**What is being asked:**
As soon as the line containing "Refresh the Security" appears in the material below, start returning lines exactly, and end with the line containing "This screenshot has height=721, width=1568.".

**Records for this exercise:**
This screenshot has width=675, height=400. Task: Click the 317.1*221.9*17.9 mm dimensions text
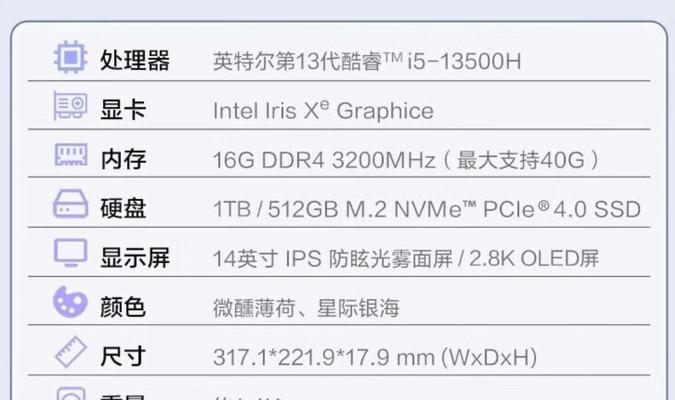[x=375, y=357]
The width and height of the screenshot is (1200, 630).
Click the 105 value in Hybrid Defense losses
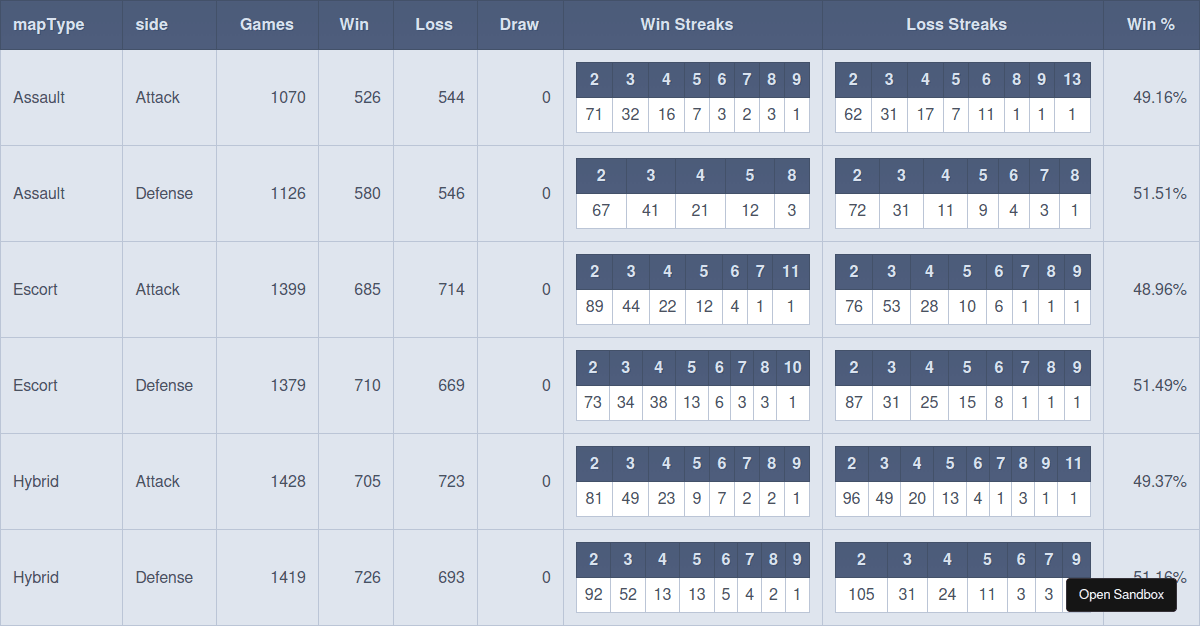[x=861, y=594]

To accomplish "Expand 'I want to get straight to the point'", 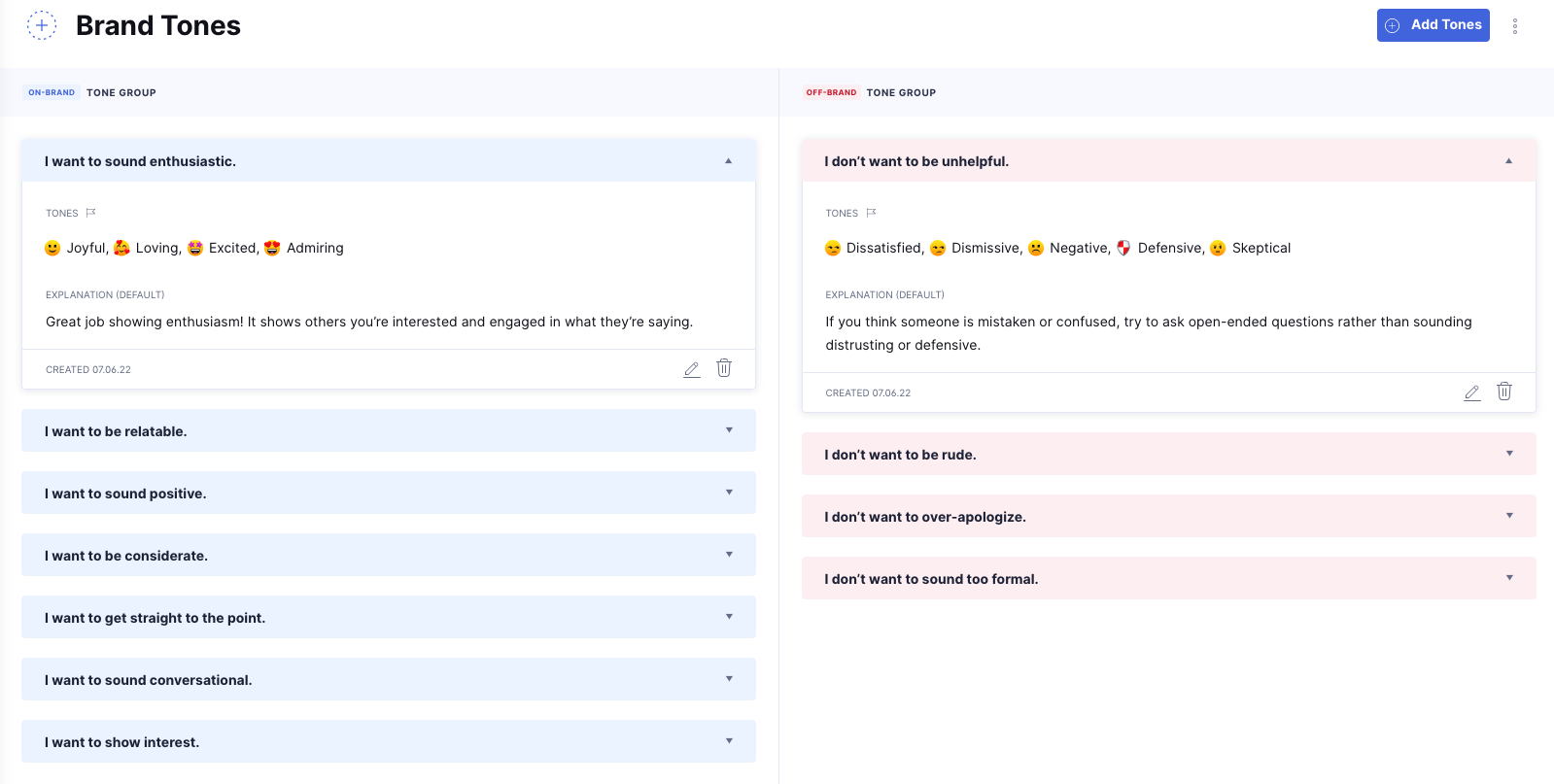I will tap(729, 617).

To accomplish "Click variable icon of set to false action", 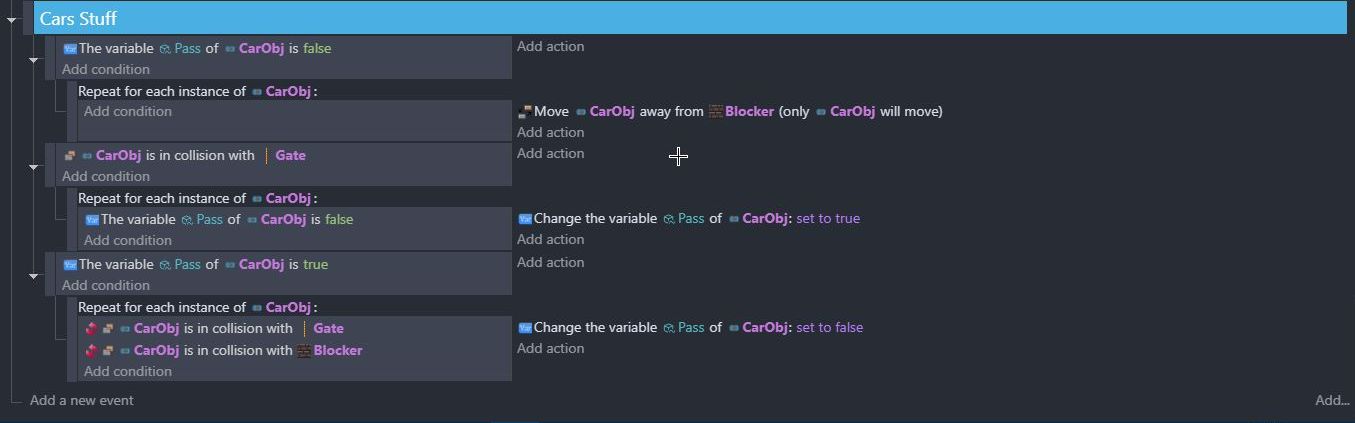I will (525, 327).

* * *

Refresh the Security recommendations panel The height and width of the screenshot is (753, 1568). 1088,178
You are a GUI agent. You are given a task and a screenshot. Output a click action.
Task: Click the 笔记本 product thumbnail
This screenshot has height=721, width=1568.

**Written answer:**
Refresh the Security recommendations panel The height and width of the screenshot is (753, 1568). 1088,178
You are a GUI agent. You are given a task and a screenshot. Output a click action.
Task: Click the 笔记本 product thumbnail
This screenshot has height=721, width=1568.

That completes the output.